Другой подход к проблеме датировки «Птичьего парламента» основывается на предположении ряда специалистов о том, что поэма написана по какому-то конкретному случаю. В течение долгого времени эта теория пользовалась широким признанием; такие ранние исследователи творчества Чосера, как Тируит и Годвин, доказывали, что, описывая в поэме сватовство к орлице, которую предстоит выдать замуж, Чосер имел в виду женитьбу Ричарда II на Анне Богемской или предполагавшуюся женитьбу Ричарда на Марии Французской (либо на какой-нибудь другой французской принцессе). Современные исследователи отказались, по большей части без достаточных к тому оснований, от поисков того события, которому могла быть посвящена поэма.

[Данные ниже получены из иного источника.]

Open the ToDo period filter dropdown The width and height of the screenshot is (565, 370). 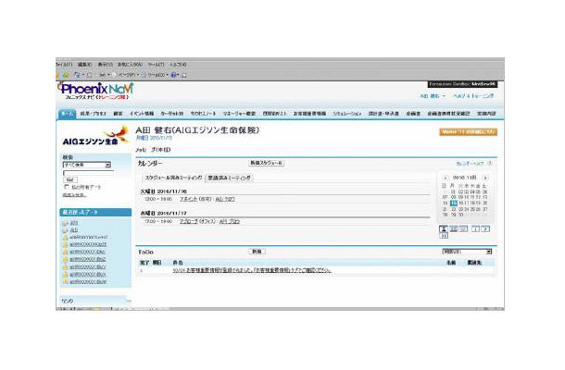click(468, 252)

Спору нет, такого события, которым можно было бы исчерпывающе объяснить все и вся в поэме, обнаружить не удалось. Например, вновь выдвинутая в XX веке теория, согласно которой в поэме речь идет об Анне Богемской, не дает объяснения тому факту, что орлица в поэме не хочет идти замуж и выражает желание еще год подумать, прежде чем принять решение, тогда как в действительности инициатива переговоров о браке с Ричардом исходила от Анны Богемской. Опять-таки теория, в соответствии с которой в поэме идет речь о Марии Французской, исходит из того, что, коль скоро руки орлицы ищут три орла, на право жениться на Марии, должно быть, претендовали три жениха, а не один только Ричард, что представляется весьма сомнительным. А недавно возрожденная старая теория Тируита – Годвина, датирующая поэму 1358 годом и объявляющая, что под тремя орлами в ней подразумеваются три сына короля Эдуарда: Черный принц, Гонт и Эдмунд Лэнгли (все трое в 1358 году были еще не женаты), – не в состоянии объяснить, почему в таком случае столь нелестно обрисованы в поэме два младших сына Эдуарда. Еще одной причиной, по которой исследователи отказались ныне от поисков события, иносказательно описанного в «Птичьем парламенте», явилось то соображение, что поэма, дескать, вполне объяснима и просто как развлекательное чтение.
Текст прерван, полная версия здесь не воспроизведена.